Lorsque la soirée toucha enfin à sa fin, Ariana fut escortée jusqu’à un grand escalier menant à l’aile ouest. Les couloirs étaient sombres, leurs ombres longues et étirées. Son accompagnatrice s’arrêta devant une lourde porte en bois et l’ouvrit avec une légère révérence.
« Voici votre chambre, Madame D’Angelo », dit la femme avant de s’éclipser.
Ariana entra, son souffle suspendu alors que la porte se referma derrière elle dans un bruit sourd. La pièce était élégante—des meubles en bois sombre, des touches de vert profond—mais froide et peu accueillante. Elle traversa la chambre jusqu’à la fenêtre, sa robe glissant doucement sur le sol, et fixa la ville en contrebas. Les lumières scintillaient comme des étoiles lointaines, mais elles ne lui apportaient aucun réconfort.
Son reflet dans la vitre lui renvoyait une image pâle et effarée, le spectre de la jeune fille qu’elle avait été. Cherchant son médaillon, elle en caressa le filigrane lisse, la clé cachée en son sein pressant contre ses doigts.

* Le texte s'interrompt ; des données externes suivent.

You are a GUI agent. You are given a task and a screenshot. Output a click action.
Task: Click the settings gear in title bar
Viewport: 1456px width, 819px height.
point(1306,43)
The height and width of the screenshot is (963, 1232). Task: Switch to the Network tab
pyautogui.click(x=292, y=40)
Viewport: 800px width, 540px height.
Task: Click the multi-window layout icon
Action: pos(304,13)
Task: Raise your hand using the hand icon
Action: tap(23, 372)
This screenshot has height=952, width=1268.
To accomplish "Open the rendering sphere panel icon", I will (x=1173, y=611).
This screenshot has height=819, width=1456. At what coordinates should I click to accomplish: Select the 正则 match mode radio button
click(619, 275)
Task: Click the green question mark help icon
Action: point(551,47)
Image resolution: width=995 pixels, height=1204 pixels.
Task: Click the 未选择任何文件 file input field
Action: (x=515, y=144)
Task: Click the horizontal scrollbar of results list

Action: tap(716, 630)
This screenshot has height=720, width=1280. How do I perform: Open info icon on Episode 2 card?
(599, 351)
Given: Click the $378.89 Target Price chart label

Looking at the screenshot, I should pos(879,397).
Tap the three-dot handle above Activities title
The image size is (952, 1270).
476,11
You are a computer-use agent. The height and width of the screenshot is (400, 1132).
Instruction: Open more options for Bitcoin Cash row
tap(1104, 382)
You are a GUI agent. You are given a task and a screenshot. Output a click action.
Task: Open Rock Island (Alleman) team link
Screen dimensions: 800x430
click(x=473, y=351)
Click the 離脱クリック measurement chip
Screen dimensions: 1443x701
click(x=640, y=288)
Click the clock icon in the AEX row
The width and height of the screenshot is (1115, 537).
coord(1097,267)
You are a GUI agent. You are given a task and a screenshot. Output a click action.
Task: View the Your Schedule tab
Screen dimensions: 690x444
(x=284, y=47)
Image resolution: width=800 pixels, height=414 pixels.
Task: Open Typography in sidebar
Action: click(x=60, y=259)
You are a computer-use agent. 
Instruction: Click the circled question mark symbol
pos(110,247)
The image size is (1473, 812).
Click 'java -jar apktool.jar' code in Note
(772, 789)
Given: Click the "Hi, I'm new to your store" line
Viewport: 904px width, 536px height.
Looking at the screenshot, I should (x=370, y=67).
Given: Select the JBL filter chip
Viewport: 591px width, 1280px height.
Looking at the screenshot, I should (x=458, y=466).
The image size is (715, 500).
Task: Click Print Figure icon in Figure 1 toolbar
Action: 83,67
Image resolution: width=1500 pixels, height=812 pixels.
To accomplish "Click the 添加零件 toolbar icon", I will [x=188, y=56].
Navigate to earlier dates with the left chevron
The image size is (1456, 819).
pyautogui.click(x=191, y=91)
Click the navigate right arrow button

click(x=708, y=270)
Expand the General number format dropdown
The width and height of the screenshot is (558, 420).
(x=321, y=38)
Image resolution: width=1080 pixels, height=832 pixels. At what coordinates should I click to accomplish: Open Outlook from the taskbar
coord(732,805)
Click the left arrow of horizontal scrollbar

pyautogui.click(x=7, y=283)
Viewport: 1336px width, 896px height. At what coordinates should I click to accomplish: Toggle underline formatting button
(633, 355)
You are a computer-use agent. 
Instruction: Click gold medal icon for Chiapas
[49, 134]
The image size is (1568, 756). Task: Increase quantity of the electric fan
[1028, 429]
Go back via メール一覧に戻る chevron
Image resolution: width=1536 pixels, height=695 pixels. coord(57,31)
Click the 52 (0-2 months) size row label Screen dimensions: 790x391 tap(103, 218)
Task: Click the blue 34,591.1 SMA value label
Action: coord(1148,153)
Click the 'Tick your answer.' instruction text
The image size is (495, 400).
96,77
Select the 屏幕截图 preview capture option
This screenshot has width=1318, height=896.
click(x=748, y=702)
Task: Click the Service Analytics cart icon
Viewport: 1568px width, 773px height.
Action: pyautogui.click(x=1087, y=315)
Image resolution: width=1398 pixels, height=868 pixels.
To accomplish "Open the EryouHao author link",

Ses épaules s’affaissèrent sous le poids de l’épuisement, mais au fond d’elle, une fragile braise de défi brûlait encore.
Demain, pensa-t-elle en serrant le médaillon contre elle. Demain, elle commencerait à apprendre les règles de ce nouveau monde. Et un jour, se promit-elle en silence, elle trouverait un moyen de les réécrire.